Pound Rallies as Carney Rules out Rate Cut
The Pound initially slumped against the Euro last week, with the GBP/EUR exchange rate being driven lower by the UK’s latest PMI figures as Britain’s private sector came dangerously close to stagnating in January.
However Sterling was able to rebound in the second half of the week as the Bank of England (BoE) concluded its first policy meeting of 2019.
While the bank didn’t deliver any policy changes this month, the Pound was able to soar on Thursday as GBP investors seized on comments made by Mark Carney, in which the BoE governor appeared to rule out the chances of a rate cut this year.
Meanwhile the Euro struggled to capitalise on the Pound weakness during last week’s session as it faced its own hurdles.
These came in the form of some lacklustre German industrial data (which stoked recession fears in Europe’s largest economy) as well as the European Commission’s latest economic forecasts, which saw the EC slash its 2019 growth forecasts for the Eurozone from 1.9% to just 1.3%.
Robust Q4 GDP to Offer Support to Sterling?
Outside of some possible Brexit curveballs, the main catalyst for movement in the GBP/EUR exchange rate at the start of this week will likely be the release of the UK’s latest GDP figures,
Economists forecast that growth will have held at 0.6% in the fourth quarter of 2018, potentially strengthening the Pound through the first half of the week.

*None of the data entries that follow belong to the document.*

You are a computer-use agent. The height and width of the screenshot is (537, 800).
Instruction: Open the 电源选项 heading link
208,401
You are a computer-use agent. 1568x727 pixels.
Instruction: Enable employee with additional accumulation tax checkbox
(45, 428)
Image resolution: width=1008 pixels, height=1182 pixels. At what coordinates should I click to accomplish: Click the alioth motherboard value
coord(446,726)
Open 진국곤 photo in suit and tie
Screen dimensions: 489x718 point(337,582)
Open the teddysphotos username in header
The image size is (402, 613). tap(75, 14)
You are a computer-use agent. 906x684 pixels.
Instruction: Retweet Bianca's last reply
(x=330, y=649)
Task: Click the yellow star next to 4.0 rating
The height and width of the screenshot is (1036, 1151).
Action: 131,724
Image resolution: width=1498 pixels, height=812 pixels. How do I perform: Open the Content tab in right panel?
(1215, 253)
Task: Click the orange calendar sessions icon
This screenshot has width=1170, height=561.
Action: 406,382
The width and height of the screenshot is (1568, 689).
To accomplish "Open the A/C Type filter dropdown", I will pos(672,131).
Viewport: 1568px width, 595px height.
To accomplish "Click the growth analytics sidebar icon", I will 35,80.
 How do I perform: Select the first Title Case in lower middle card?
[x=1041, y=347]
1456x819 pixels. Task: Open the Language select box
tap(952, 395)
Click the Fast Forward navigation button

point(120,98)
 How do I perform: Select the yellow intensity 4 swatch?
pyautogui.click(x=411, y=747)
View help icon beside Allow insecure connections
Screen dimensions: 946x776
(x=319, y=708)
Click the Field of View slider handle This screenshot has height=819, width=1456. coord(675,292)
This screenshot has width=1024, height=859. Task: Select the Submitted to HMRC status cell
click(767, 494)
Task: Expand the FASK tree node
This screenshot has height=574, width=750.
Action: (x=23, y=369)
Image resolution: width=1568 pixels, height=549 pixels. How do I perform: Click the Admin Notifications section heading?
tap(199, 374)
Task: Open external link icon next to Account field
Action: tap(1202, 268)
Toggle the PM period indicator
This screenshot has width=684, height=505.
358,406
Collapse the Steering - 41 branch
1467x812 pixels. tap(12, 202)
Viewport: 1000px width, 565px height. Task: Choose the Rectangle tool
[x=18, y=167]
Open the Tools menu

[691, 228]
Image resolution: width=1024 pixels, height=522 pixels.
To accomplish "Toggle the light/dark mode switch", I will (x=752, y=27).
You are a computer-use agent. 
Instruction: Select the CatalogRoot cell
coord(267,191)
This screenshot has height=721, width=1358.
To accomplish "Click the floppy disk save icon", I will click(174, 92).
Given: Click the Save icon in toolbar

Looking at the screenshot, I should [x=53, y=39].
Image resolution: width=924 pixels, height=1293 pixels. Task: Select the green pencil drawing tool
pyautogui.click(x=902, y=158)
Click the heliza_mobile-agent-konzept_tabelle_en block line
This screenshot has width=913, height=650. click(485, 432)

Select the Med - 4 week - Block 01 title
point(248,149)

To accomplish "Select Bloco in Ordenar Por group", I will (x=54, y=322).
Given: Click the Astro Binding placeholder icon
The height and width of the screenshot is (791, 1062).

This will be followed by the publication of the UK’s CPI figures on Wednesday, with Sterling likely finding further support if inflation held within the BoE’s 2% target range in January.
Meanwhile the focus for EUR investors this week will be on the release of Germany’s own GDP figures.
Thursday’s data will finally confirm whether or not Germany managed to avoid a technical recession at the end of 2018, with the Euro expected to tumble if growth the Eurozone’s largest economy failed to bounce back in the fourth quarter.